Orlando’s Biggest Industries

Life in Orlando

Orlando’s Biggest Industries

When people think of Orlando they may think about walking down Main Street USA on a warm summer day with a melting Mickey bar in their hands. While this sounds lovely, and like a situation I’ve been in on more than one occasion, there is so much more to Orlando’s various industries than theme parks and tourist traps. Every field ranging from the hospitality and tourism industries to healthcare, aerospace aviation and even information technology are looking to grow their businesses even further in the upcoming years.

Healthcare

Coming in as the second largest employer in central Florida behind the Walt Disney World Resort is one of the key figures in Orlando health and life sciences, AdventHealth. AdventHealth boasts more than 20 hospitals and emergency rooms and 3,400+ physicians in the seven counties that make up central Florida. Along with AdventHealth, Orlando Health has 16 hospitals and emergency rooms, 3,000+ physicians on staff and a variety of other free standing offices and medical facilities. Nemours Children’s Hospital, the University of Central Florida and the University of Florida also call the Orlando area home. 

Hospitality and Tourism

When most people think of Orlando they instantly envision the world class theme parks that call it home. Just before the Covid-19 pandemic, Walt Disney Disney World reported an annual attendance of nearly 258 million visitors in 2019. With the hospitality and tourism sector making up about 80% of Orlando’s workforce, the popularity of Orlando’s main attractions will only continue to enforce growth within the industry. Proving this, Universal Studios Orlando announced plans last year to build a new park called Universal’s Epic Universe. The 750 acre property is expected to be developed and completed sometime in early 2025. 

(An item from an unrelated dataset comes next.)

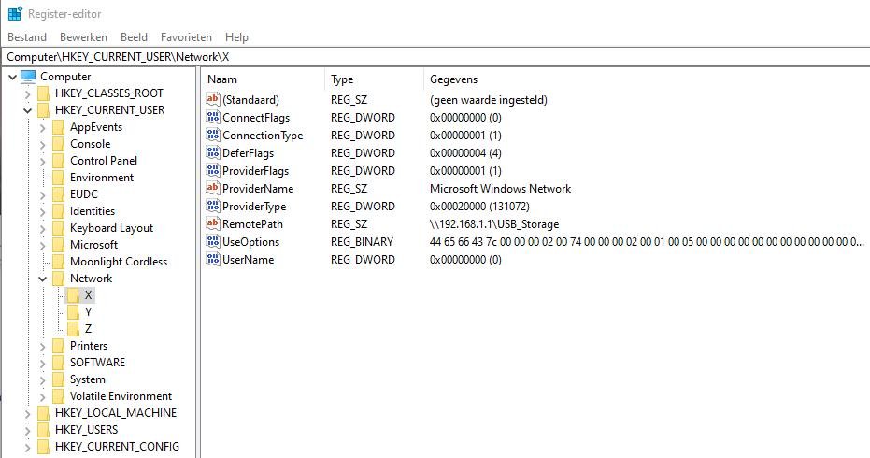Click the string icon beside RemotePath
Viewport: 870px width, 458px height.
(x=212, y=224)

While the theme parks contribute to a large majority of the makeup of tourism in Orlando, central Florida is also home to the second largest convention center in the country. The over two million square foot event space plays host to massive events including the American Kennel Club National Championship dog show, conferences, expos and a variety of sports competitions. Prior to the Covid-19 pandemic, the convention center had over 666,000 visitors that brought in almost $1.5 billion in revenue. 

Aviation and Aerospace

Orlando might not have the bragging rights of claiming Kennedy Space Center as one of their own, but thankfully the Space Coast is less than an hour’s drive away from downtown Orlando. The biggest and best aerospace corporations in the world take up residence in nearby Cape Canaveral including SpaceX, Blue Origin, the United Launch Alliance and, of course, NASA. Central Florida has seen tremendous growth over the last five to ten years with companies relocating thanks to its prime location on the coast and low taxes. Central Florida is also a hub for the production of parts and materials used to build spacecrafts.

With tourism being the biggest industry in central Florida, visitors have to have some way to get here, right? Right! Orlando International Airport is the busiest airport in the state and welcomes around 50 million visitors a year. You heard that right… 50 million! While Orlando isn’t necessarily considered a hub for any major airlines, JetBlue, Frontier and Southwest and Spirit all bring a considerable amount of business to Orlando.

Information Technology 

Many people would argue that information technology is becoming the biggest business in the United States, and while that may be true, that could definitely be the case for Orlando specifically in the coming years. In 2018 Forbes ranked Orlando as the number one city for Science, Technology, Engineering and Mathematics (STEM) job growth in the U.S.

There is so much growth happening here that these fields are only going to become more innovative and in demand. Central Florida is already a great place for them to call home and more and more businesses and corporations are starting to see the benefits of growing in the sunshine state. Whatever the next 10 years bring for Florida’s economy, you can promise it will be bigger and better than ever.